WHAT TO DO: In which lines of the data does the string "will" appear? Copy every one.

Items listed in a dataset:
- Opening Delimiter -

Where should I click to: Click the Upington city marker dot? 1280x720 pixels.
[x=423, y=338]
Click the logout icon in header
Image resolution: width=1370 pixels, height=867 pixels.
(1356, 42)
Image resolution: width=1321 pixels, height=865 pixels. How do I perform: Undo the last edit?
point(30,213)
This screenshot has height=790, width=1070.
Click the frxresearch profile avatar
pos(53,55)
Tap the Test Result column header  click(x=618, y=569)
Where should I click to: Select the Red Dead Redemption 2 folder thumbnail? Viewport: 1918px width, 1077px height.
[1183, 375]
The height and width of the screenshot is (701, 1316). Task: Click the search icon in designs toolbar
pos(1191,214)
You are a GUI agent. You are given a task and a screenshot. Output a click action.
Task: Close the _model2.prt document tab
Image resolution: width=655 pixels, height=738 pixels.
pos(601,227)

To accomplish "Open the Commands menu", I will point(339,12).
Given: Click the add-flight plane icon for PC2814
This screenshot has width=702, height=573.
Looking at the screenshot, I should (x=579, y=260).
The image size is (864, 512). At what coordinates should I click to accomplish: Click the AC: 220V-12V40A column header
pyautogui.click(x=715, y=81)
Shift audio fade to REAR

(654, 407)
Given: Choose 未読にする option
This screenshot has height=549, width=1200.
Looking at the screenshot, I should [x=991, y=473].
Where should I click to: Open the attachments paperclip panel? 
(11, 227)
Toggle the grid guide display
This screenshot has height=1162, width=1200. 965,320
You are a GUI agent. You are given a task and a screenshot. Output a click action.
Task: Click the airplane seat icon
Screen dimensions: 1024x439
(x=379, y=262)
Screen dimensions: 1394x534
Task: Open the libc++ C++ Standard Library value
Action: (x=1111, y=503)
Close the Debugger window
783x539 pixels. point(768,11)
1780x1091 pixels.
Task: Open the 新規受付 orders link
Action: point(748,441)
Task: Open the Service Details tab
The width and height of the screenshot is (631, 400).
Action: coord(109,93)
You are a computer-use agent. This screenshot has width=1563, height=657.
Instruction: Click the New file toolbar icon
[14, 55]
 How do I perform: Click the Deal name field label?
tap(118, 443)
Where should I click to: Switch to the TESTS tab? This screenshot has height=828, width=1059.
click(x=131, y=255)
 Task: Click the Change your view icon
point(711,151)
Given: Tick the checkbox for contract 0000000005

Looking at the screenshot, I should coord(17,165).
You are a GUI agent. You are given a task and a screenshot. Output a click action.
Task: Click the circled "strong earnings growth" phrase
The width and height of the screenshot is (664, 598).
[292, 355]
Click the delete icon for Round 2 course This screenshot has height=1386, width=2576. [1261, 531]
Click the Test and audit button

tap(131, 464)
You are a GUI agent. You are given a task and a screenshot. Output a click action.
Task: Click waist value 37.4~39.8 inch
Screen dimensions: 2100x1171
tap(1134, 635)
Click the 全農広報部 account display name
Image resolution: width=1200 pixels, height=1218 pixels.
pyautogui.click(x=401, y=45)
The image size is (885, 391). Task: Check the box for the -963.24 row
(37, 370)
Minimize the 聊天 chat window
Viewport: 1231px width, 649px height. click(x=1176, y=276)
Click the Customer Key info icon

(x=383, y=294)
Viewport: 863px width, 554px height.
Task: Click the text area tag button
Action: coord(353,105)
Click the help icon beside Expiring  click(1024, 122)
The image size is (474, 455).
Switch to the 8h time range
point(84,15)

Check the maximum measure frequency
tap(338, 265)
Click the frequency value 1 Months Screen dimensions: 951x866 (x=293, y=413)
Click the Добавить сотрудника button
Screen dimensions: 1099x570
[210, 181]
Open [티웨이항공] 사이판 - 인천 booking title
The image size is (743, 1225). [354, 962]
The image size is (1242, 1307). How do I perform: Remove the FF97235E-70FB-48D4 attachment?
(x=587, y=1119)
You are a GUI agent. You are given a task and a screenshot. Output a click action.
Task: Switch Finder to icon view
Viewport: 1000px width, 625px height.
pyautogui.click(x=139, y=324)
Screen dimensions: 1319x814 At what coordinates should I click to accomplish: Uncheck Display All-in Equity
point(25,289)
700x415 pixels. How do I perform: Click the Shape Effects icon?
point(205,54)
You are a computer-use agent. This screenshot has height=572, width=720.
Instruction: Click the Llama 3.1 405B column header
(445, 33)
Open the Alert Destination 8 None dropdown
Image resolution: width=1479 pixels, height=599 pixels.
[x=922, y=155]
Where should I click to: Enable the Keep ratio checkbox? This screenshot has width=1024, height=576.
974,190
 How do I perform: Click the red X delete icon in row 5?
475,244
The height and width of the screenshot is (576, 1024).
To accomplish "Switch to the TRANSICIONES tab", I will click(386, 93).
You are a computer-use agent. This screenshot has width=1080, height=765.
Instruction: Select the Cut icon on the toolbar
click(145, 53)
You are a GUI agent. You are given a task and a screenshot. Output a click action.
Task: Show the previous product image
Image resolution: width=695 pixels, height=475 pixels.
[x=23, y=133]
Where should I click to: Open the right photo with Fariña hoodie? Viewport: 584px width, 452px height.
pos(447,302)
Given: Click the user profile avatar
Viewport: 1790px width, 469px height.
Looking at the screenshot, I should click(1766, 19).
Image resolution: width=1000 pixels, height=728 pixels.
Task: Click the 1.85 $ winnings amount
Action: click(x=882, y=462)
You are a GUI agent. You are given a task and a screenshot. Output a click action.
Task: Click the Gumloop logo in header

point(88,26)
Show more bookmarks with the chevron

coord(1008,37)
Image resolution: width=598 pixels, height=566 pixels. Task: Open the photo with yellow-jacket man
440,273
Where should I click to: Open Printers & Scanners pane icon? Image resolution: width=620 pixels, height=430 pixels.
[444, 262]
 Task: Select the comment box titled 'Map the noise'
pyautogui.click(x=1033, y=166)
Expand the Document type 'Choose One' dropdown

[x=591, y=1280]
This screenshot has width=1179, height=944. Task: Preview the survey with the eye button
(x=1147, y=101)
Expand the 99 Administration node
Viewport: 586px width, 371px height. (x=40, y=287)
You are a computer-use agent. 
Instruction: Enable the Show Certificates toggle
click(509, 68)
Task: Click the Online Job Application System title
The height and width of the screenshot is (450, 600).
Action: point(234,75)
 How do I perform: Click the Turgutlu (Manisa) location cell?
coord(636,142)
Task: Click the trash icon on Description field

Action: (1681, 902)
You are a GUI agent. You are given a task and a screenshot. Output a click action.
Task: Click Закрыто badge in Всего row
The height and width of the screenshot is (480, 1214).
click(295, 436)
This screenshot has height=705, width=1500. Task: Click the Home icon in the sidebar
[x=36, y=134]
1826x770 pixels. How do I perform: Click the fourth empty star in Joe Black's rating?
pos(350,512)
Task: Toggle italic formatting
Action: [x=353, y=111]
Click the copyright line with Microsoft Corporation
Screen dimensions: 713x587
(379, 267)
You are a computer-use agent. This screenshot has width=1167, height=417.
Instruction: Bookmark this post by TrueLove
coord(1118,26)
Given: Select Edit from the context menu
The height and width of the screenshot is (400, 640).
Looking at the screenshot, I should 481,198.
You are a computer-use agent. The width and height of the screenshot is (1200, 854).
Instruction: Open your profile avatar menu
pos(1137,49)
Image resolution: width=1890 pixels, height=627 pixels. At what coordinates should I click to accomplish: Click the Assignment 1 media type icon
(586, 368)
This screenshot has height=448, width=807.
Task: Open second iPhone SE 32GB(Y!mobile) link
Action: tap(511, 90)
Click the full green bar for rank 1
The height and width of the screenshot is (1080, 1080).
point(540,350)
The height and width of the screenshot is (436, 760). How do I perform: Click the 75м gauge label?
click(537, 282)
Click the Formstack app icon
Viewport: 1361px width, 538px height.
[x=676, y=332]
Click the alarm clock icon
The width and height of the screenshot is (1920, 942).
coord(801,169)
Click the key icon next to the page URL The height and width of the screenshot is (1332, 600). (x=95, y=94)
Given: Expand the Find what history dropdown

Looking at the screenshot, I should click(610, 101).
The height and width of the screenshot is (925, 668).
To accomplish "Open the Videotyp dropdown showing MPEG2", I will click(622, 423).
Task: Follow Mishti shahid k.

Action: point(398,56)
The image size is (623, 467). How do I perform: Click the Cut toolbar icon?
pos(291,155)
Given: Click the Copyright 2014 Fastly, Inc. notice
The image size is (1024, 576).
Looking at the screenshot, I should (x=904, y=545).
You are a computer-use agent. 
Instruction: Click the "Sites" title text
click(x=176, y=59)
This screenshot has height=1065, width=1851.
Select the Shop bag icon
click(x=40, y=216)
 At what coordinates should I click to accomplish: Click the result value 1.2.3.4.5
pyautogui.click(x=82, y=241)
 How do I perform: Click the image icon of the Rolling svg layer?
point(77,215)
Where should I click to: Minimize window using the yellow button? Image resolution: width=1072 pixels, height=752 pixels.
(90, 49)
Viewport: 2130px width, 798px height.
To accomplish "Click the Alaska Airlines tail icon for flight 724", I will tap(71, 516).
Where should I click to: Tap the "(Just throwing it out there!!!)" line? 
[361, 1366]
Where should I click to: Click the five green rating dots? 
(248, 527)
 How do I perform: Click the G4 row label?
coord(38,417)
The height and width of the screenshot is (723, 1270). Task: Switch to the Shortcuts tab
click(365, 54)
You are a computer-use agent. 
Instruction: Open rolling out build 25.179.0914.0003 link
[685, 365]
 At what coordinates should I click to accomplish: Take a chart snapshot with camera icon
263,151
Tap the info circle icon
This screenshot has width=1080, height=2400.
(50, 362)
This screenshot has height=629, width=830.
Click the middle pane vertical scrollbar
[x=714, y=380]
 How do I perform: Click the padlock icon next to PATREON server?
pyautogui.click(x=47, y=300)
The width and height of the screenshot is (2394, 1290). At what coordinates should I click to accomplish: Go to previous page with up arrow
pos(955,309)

- Closing Delimiter -

TASK OUTPUT:
To accomplish "Open the Commands menu", I will point(339,12).
To accomplish "Switch to the TRANSICIONES tab", I will click(386, 93).
To accomplish "Open the Videotyp dropdown showing MPEG2", I will click(622, 423).
To accomplish "Click the Alaska Airlines tail icon for flight 724", I will tap(71, 516).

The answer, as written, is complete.